Transcat Inc. (TRNS), a leading provider of calibration services and distribution products, saw its shares plummet 6.1% in pre-market trading on Wednesday after reporting disappointing third-quarter results for fiscal 2025. The company missed analysts' estimates for revenue and earnings due to several factors, including extended holiday closures at customer sites and softness in its Nexa Solutions channel.
For the third quarter, Transcat reported revenue of $66.8 million, up 2.4% year-over-year but below analysts' expectations. Net income came in at $2.36 million, a 30% decrease from the same period last year, while earnings per share (EPS) of $0.26 missed estimates by 22%.

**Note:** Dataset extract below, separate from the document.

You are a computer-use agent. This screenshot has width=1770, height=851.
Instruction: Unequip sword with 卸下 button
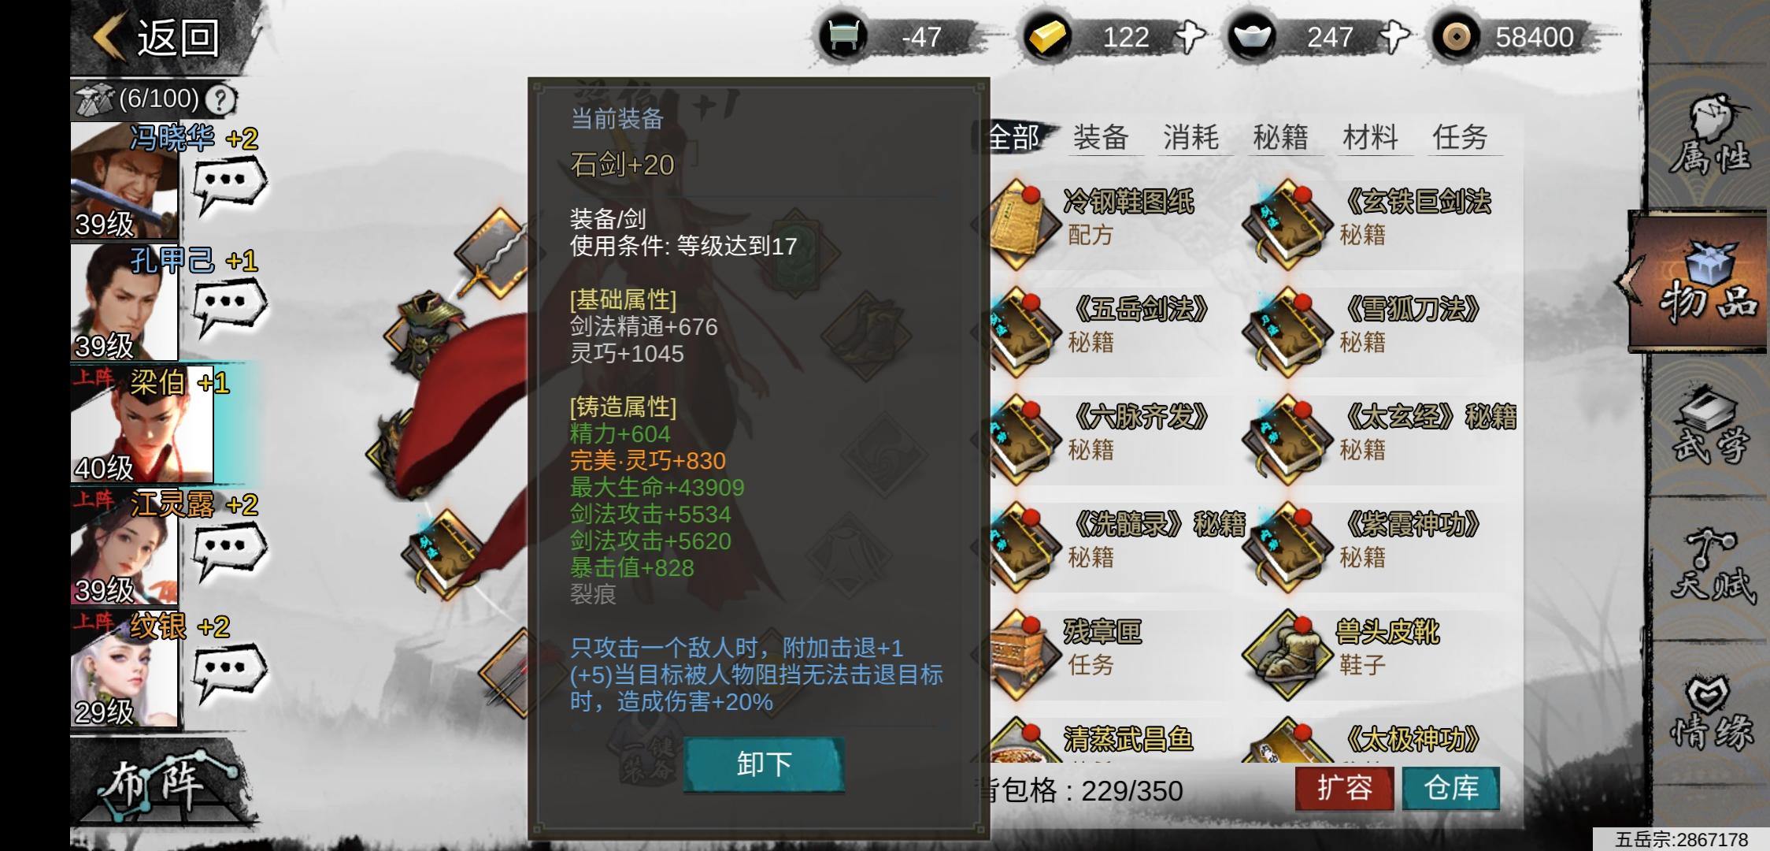point(764,764)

During the earnings call, Transcat's management attributed the revenue and earnings miss to a decline in organic service revenue, primarily driven by softness in the Nexa Solutions channel, which offers a suite of services complementary to the company's core calibration business. Additionally, extended holiday closures at customer sites in December led to a significant reduction in incoming calibration service work, negatively impacting service revenue for the quarter.
However, the company remained optimistic about its long-term prospects, citing a strong pipeline of new opportunities and plans to improve execution in the solutions business. Transcat's recent acquisition of Martin Calibration, a leading provider of calibration services in the Midwest and West Coast, is expected to drive future growth and operational synergies.
Looking ahead, Transcat expects a rebound in the fourth quarter and fiscal 2026, with management forecasting a return to more historical levels of organic service growth. The integration of Martin Calibration and the company's recurring revenue streams from its calibration services business are expected to be key drivers of future performance.